Magazine Feature / People

Artist’s work is grounded in nostalgia

Sarah Gjertson says jumping out of a plane is the most peaceful thing she’s ever done.

“It really is, because when you skydive you have to be in the moment and you can’t think about anything else,” says Gjertson, an assistant professor at DU’s School of Art and Art History. “It helps keep me sane and helps me deal with life.”

But on earth, Gjertson is grounded by art, particularly art that explores nostalgia, personal and public comfort and society’s expectations of women.

In April, she shared some of her work and the ideas behind it in a presentation to a group gathered at the Humanities Institute’s Faculty Lecture Series.

Gjertson shared images from her 10 years of work, including the “Parlor Project,” a combination of video, large-scale photography and sculpture she exhibited at DU’s Myhren Gallery last year.

It focuses on a generation of women who seek beauty, personal attention, comfort and camaraderie at beauty parlors, a service Gjertson says is dying out and taking with it a unique social culture.

Gjertson also talks about the tools of beauty in past and current society and how many viewed corsets as bad but that today women are getting Botox injections. “So really, one thing has replaced the other,” she says.

Gjertson says she likes to focus on aesthetics of her art — something to get people’s attention and draw them into her work. “It’s a kind of visual seduction,” she says.

One of her pieces, “Meditations on a Roller Set,” does just that.

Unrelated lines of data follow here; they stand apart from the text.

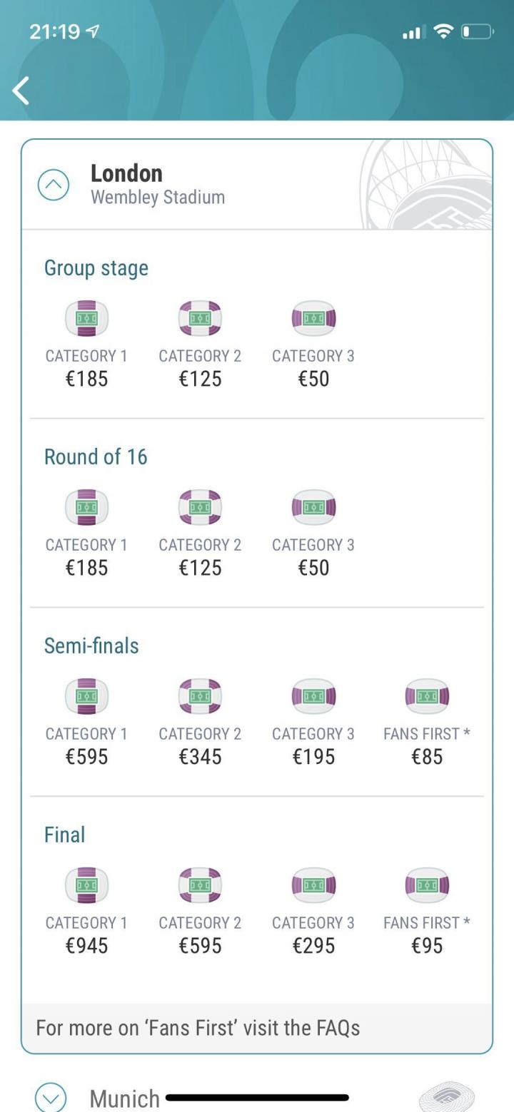
Task: Tap the Round of 16 Category 2 €125 price
Action: [200, 568]
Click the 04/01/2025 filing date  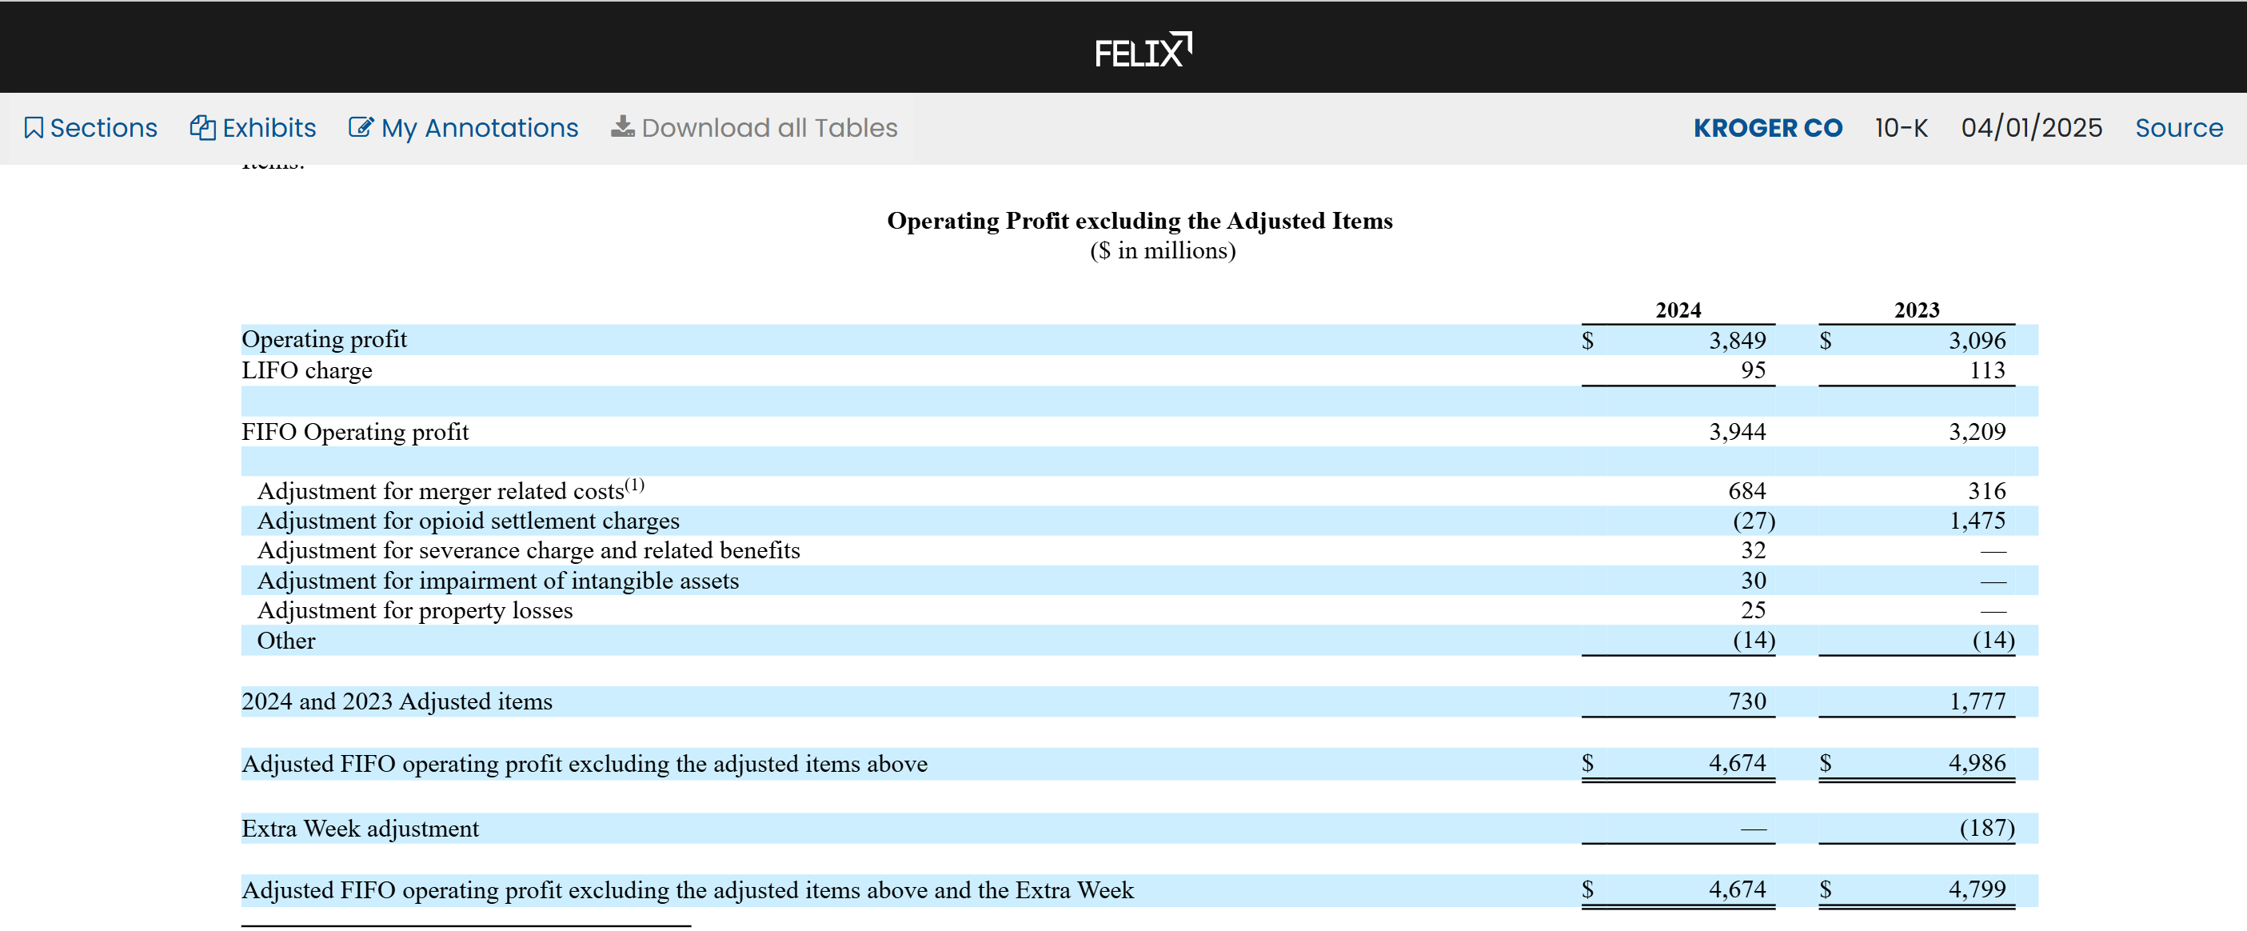[x=2031, y=128]
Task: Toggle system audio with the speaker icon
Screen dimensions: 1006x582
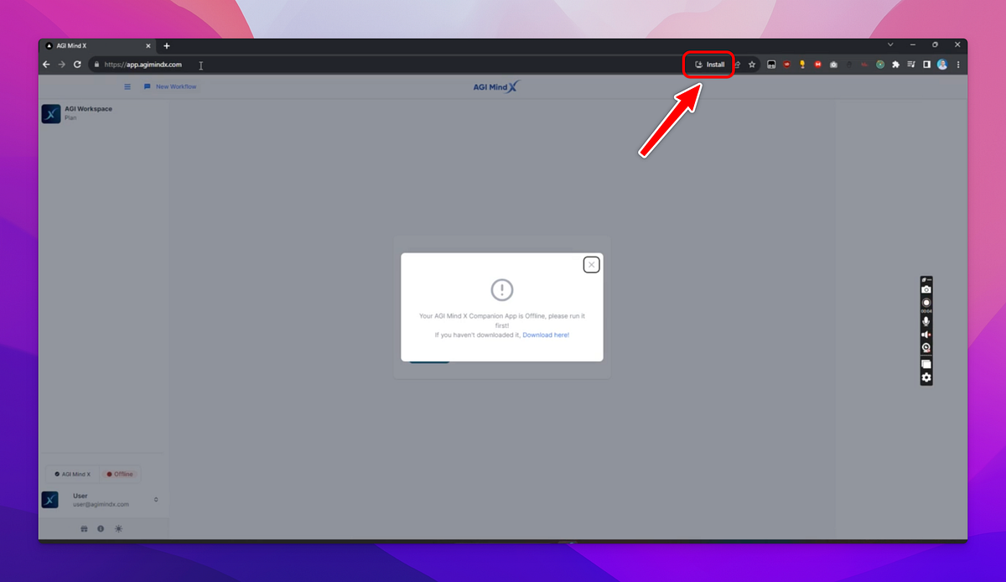Action: 925,333
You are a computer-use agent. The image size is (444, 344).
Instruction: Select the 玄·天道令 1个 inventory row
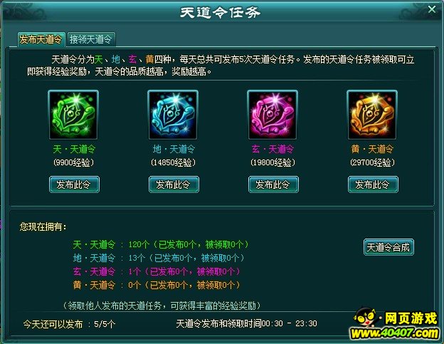click(x=157, y=272)
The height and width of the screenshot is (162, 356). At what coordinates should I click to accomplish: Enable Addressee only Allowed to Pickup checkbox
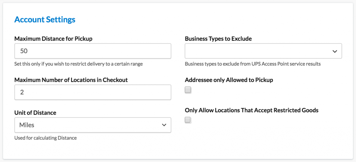(188, 90)
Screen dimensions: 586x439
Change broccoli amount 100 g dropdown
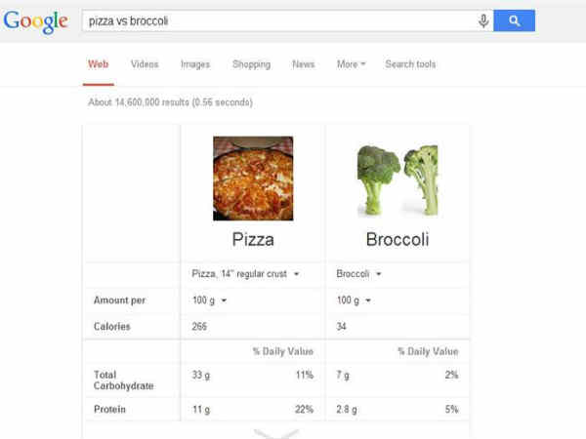356,300
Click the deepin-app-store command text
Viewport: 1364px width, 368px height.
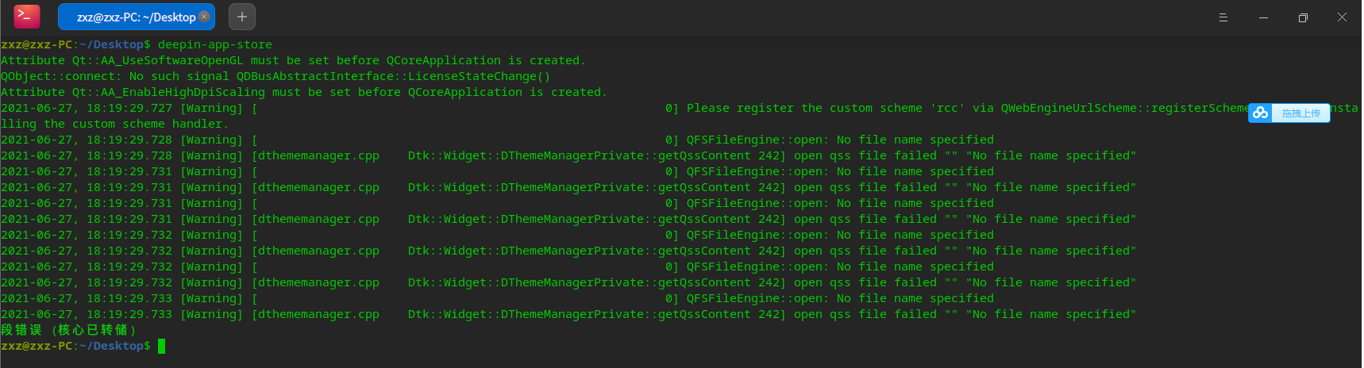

It’s based on the process of getting a roller set, the weekly ritual of getting one’s hair done, commonly by the elderly. The work’s three Styrofoam heads (the same used in hair-styling schools) are a meditation on this process.

Annette Stott, director of the School of Art and Art History at DU, says Gjertson’s work “opens avenues” for students to explore the impact of gender and beauty in their lives and the culture around them. “She’s an inspirational artist and teacher,” Stott says.

Gjertson’s new body of work is much more personal — about being a woman in her 30s and not being married and not having children.

“I’m personally fine with that, but my friends and family have become increasingly curious about my life and how those things might play out.”

She says she’s particularly interested in how American society views motherhood and how women negotiate whether to get married and whether to have children. She hopes to have the work done within the year. It will include sculpture, video and works on paper.

The Humanities Institute’s Faculty Lecture Series allows faculty in DU’s Arts, Humanities and Social Sciences to share their research and work. The lectures are free and open to the public.